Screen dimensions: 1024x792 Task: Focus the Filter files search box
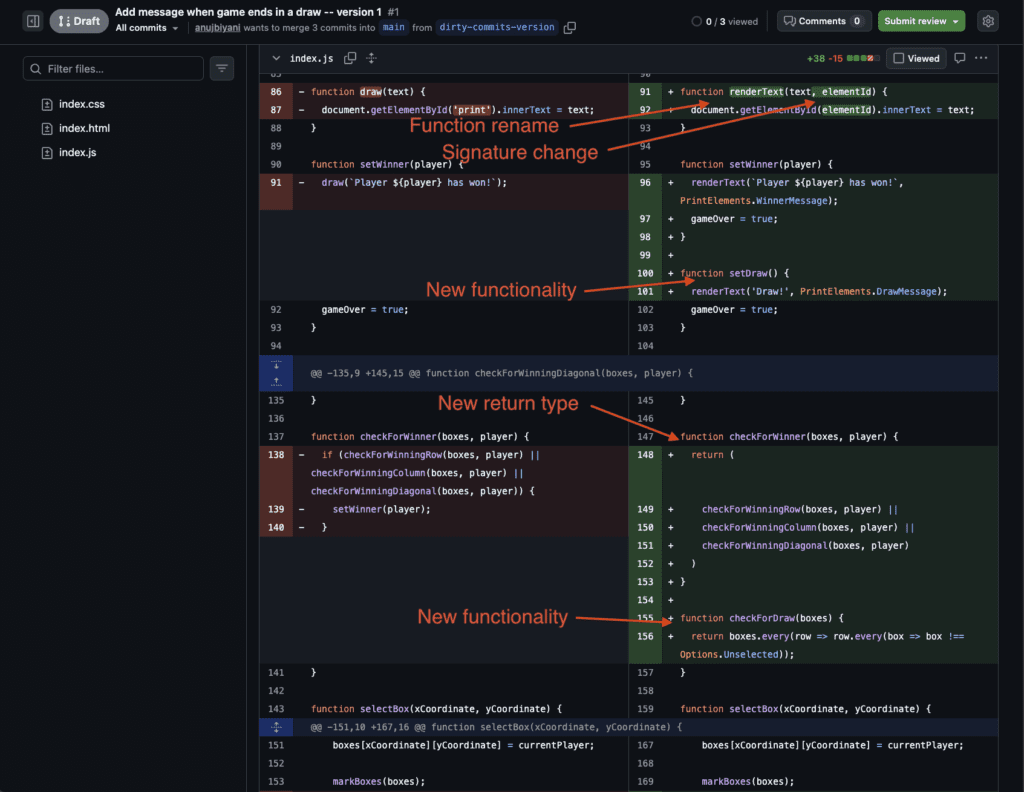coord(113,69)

...

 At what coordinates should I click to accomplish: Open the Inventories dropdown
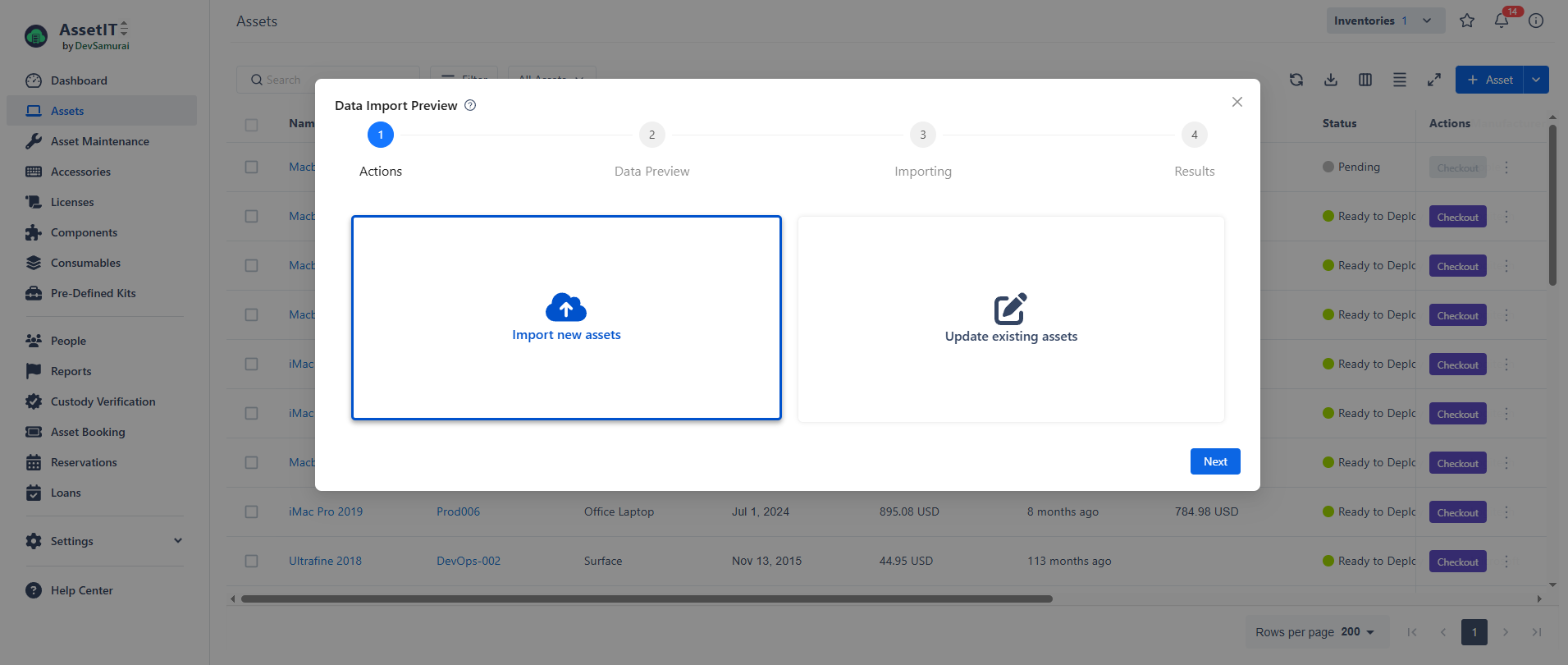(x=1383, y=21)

* * *

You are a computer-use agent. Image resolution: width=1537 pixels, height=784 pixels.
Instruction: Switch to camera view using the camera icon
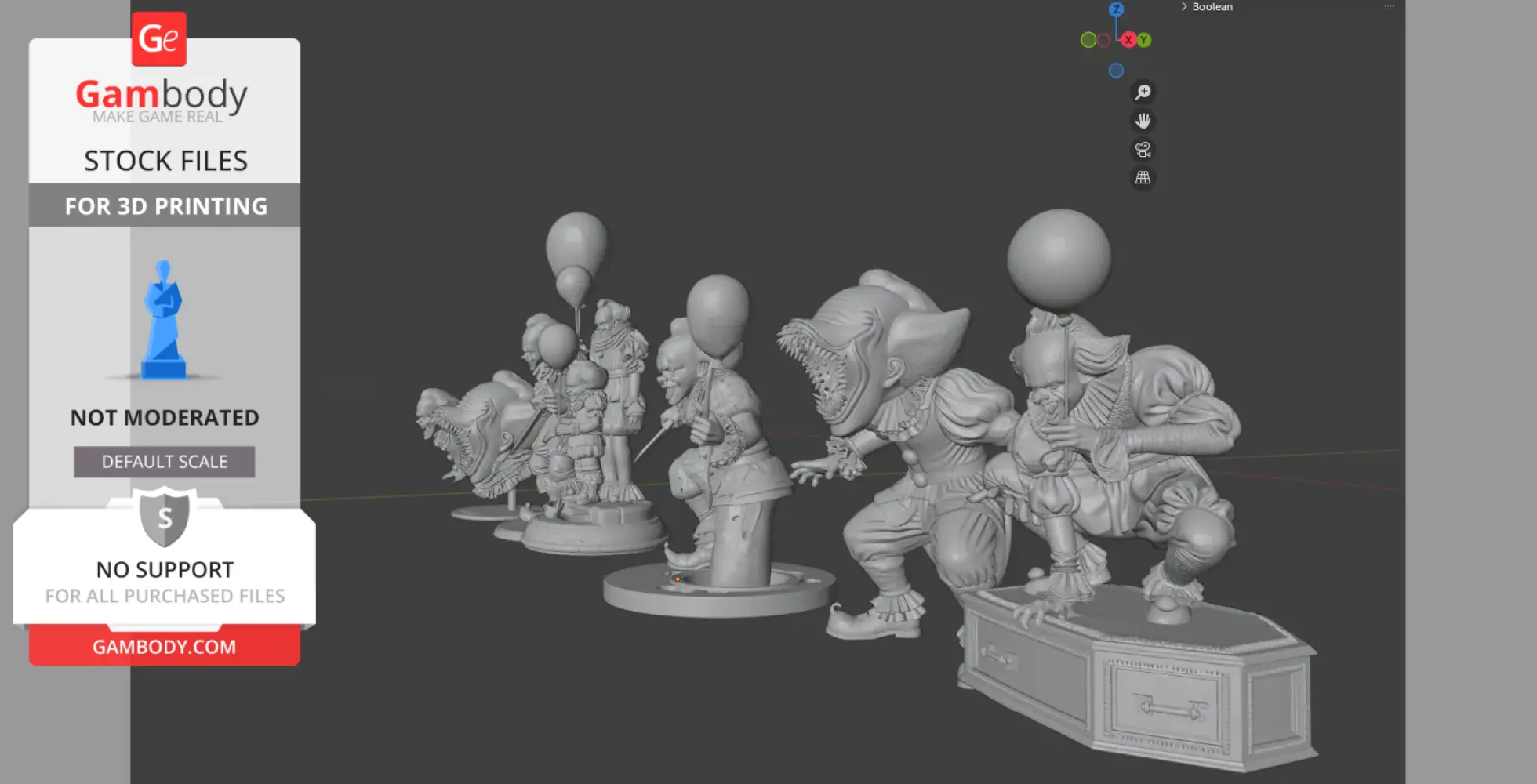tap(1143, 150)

Requirement: Can you rewrite the data between the lines holding "Screen dimensions: 1024x792" and "coord(113,69)", inclusive, substituting "search field" for "search box" and changing nothing else? Leave the pictures out.

Response below:
Screen dimensions: 1024x792 Task: Focus the Filter files search field
coord(113,69)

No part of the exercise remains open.